I agree that self-restraint in expressing opinions can prevent unnecessary stirring of emotions, but your comment's tone contradicts to this noble idea: it stirs emotions by using meaninglessly overloaded words like "poisonous noise", and vague warnings ("creates far more problems than it solves") which being contextually undefined just sounds patronizing.


I appreciate that notion, but I chose my words under two deliberations:

1. While aggressive, they do have meaning, and aren't meant only for their tone. E.g. "poisonous" is meant to confer that the attitude spreads, and harms discussion. "Noise" is meant in the sense of "signal vs noise". In "creates more problems than it solves", the problems we're trying to solve are the very subject of the comments, whatever they may be in each case, and the problems created are the fallout in discussion. I should have elaborated.

2. The tone they impart was chosen to be commensurate with the behavior they are criticizing and its practical consequences. If I were to be more polite, I could have used a tone like, "I think your choice of words distracts the conversation," but I don't think that communicates my opinion as clearly. Yes, there is a fine line between being honest and being insulting, and I am unhappy if it came across as patronizing, but sometimes it's hard to find that line.

I accept that it's a possibility that my words were uncalled-for (based only on your comment), but they also weren't just expressions of annoyance that I was reaching for arbitrarily. I feel like they aren't comparable to the tone of the post I was criticizing, neither in their severity nor in their meaning.


I didnt like his attitude neither


What is the point of reviews if the dev can just remove it if they don't like it? That will quickly give every app a five star rating.

And the reason users write "app doesn't work" instead of giving a complete description of the bug because app stores have a word limit on reviews. Even your rant here will cross the word limit of Google Play reviews.

And it's not like every dev behaves like they are intelligent either, most devs have a reply bot that tells people with negative reviews to check their internet.


My general policy is to give a 1-star rating to any app that nags me and prevents me from using it until I dismiss a screen asking me for a review. Especially if I've already rated it.


I had an app that was free, but was solely a client for a paid service. Despite putting this in capital latters at the top of the description, it still got loads of negative reviews saying that it was misleading and wasn't really free. It was exasperating as I was never pretending it was anything but that, but I consoled myself with the fact that the people who actually needed it would be coming from the site and were already paying users.
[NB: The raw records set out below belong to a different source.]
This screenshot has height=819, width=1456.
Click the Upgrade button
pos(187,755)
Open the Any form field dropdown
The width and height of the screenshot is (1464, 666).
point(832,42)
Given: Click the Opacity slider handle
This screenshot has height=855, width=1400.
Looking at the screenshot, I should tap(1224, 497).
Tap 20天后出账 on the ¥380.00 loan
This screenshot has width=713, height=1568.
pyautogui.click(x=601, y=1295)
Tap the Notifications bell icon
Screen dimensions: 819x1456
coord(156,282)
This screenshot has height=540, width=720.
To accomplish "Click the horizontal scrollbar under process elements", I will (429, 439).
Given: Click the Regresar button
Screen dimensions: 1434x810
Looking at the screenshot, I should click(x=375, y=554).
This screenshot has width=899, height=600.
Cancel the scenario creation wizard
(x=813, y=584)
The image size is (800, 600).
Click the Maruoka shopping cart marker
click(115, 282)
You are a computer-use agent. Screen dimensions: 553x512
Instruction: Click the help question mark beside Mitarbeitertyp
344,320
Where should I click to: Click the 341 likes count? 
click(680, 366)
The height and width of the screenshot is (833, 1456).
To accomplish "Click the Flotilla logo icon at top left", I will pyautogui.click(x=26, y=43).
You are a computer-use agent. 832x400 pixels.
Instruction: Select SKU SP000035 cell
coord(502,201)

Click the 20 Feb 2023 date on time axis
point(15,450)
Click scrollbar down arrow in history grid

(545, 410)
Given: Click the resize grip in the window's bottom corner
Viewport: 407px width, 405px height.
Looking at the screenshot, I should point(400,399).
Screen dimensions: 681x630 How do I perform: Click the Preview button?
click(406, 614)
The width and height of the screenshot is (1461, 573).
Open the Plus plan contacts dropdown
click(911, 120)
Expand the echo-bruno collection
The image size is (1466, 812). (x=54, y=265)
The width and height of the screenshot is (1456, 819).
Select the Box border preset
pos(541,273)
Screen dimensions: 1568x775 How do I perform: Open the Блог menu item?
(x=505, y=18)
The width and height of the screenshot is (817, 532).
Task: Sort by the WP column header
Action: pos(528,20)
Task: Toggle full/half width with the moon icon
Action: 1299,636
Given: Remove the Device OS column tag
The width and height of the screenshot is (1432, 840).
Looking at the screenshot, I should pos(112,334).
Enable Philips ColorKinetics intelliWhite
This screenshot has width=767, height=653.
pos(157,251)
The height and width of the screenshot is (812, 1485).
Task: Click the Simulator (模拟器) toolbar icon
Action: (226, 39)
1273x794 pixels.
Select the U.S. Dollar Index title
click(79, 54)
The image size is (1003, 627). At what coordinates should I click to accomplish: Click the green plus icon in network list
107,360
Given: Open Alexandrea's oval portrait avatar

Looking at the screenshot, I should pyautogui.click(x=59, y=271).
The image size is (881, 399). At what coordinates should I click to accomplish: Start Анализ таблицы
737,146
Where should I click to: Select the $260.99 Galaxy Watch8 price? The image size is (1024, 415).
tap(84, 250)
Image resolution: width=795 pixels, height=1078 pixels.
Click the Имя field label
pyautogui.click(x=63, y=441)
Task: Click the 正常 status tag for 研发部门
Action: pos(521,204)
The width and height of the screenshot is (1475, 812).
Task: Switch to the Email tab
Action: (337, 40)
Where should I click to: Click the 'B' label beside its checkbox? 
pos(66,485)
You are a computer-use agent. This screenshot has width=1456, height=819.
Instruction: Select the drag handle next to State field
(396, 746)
Well, we all can be idiots with various things. However, the problem you mention is real: ratings can be very skewed just because non-target audience may come and try something they don't need/understand. You can't solve it by just letting to delete ratings though - it's too easy to abuse.


This is a way to filter for underserved markets. If your UI is trash and your description is unclear to "idiots," there's a market available for other people with the talent to do what you couldn't. Alternately, if people hate your app because they imagine that it's something that it isn't, that means that there's a demand for that app available for someone willing to provide it.


Part of creating something is describing it and communicating it to the right people.

Absolute ratings don’t matter as much as inter-industry ratings anyways.


> their comments are actually embarrassing themselves

Your comment is one of those


You're not a very nice person are you? In a world where you sell products to customers, customers are who you should design for. Customers are who you should listen to. If your customers are making it clear as day to you that your app is too complex to use, make it simpler. Maybe you make apps for power-users who are extremely witty and can decrypt any level of complexity with no issue, but most people (including me) can't.